A cool way to find out whether a number is palindromic

In this blog entry I proposed a solution to Problem 4 at Project Euler, a crucial element of the problem is to find out whether a number is a palindrome (909 is, 809 isn't), a bit out of laziness and a bit in order to reuse existing methods, I decided to verify the palindrome by converting the number into a char array and then comparing this array with its mirror version, it works but it's not really that mathematical... Dustin Campbell proposed a solution kind of similar to mine (alas, more elegant and, above that, in F#) and using the same trick of converting the number to chars, as he didn't like this part of the solution, in this new blog entry he proposes the detection of a palindrome by mirroring the number one digit at a time.
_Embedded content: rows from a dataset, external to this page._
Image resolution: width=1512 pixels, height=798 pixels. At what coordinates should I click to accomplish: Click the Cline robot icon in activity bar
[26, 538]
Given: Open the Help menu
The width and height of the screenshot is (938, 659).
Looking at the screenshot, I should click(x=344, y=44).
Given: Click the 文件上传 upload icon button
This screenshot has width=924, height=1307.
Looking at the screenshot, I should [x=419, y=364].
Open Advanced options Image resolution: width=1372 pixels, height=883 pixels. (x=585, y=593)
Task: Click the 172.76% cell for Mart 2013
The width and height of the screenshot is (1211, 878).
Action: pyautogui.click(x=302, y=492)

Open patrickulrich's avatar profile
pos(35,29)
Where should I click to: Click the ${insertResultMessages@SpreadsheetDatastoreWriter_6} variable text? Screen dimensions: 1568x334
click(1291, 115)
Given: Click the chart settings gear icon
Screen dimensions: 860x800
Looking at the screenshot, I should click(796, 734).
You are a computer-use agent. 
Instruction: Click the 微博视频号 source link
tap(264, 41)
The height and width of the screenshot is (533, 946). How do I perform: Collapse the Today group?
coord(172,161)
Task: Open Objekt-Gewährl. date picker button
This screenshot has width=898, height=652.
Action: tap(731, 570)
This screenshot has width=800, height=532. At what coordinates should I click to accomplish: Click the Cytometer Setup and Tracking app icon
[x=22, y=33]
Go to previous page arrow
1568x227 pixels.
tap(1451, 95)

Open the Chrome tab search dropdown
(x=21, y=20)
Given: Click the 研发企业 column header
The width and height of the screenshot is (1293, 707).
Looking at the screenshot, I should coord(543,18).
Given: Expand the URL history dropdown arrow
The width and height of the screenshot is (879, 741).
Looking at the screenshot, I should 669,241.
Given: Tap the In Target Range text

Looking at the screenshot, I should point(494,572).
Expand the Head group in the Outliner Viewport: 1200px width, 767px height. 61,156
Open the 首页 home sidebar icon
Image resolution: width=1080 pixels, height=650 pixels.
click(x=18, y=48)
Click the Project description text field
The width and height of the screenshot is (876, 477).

A translation of his F# code to C# 3.0 could be:

    1     Func<int, int, int> TailReverseNumber = null;

    2     TailReverseNumber = (n, res) => n == 0 ? res : TailReverseNumber(n / 10, 10 * res + n % 10);

    3 

    4     Func<int, bool> IsPalindrome = n => n == TailReverseNumber(n, 0);

TailReverseNumber takes a number n and "mirrors" it, one digit at a time, for example: TailReverseNumber(237, 0) -> TailReverseNumber(23, 7) -> TailReverseNumber(2, 73) -> TailReverseNumber(0, 732), the big trick is that res works as an accumulator that is multiplied by 10, therefore moving its value to the left, and putting in the "hole" that appears at the right the least significant digit of n. As it names implies, TailReverseNumber() uses tail recursion, so that no extra call stack space is used to save any intermediate results, which makes the process pretty efficient. Actually, in my PC it's four times faster than the initial solution. More efficient and more elegant, a smart guy Dustin.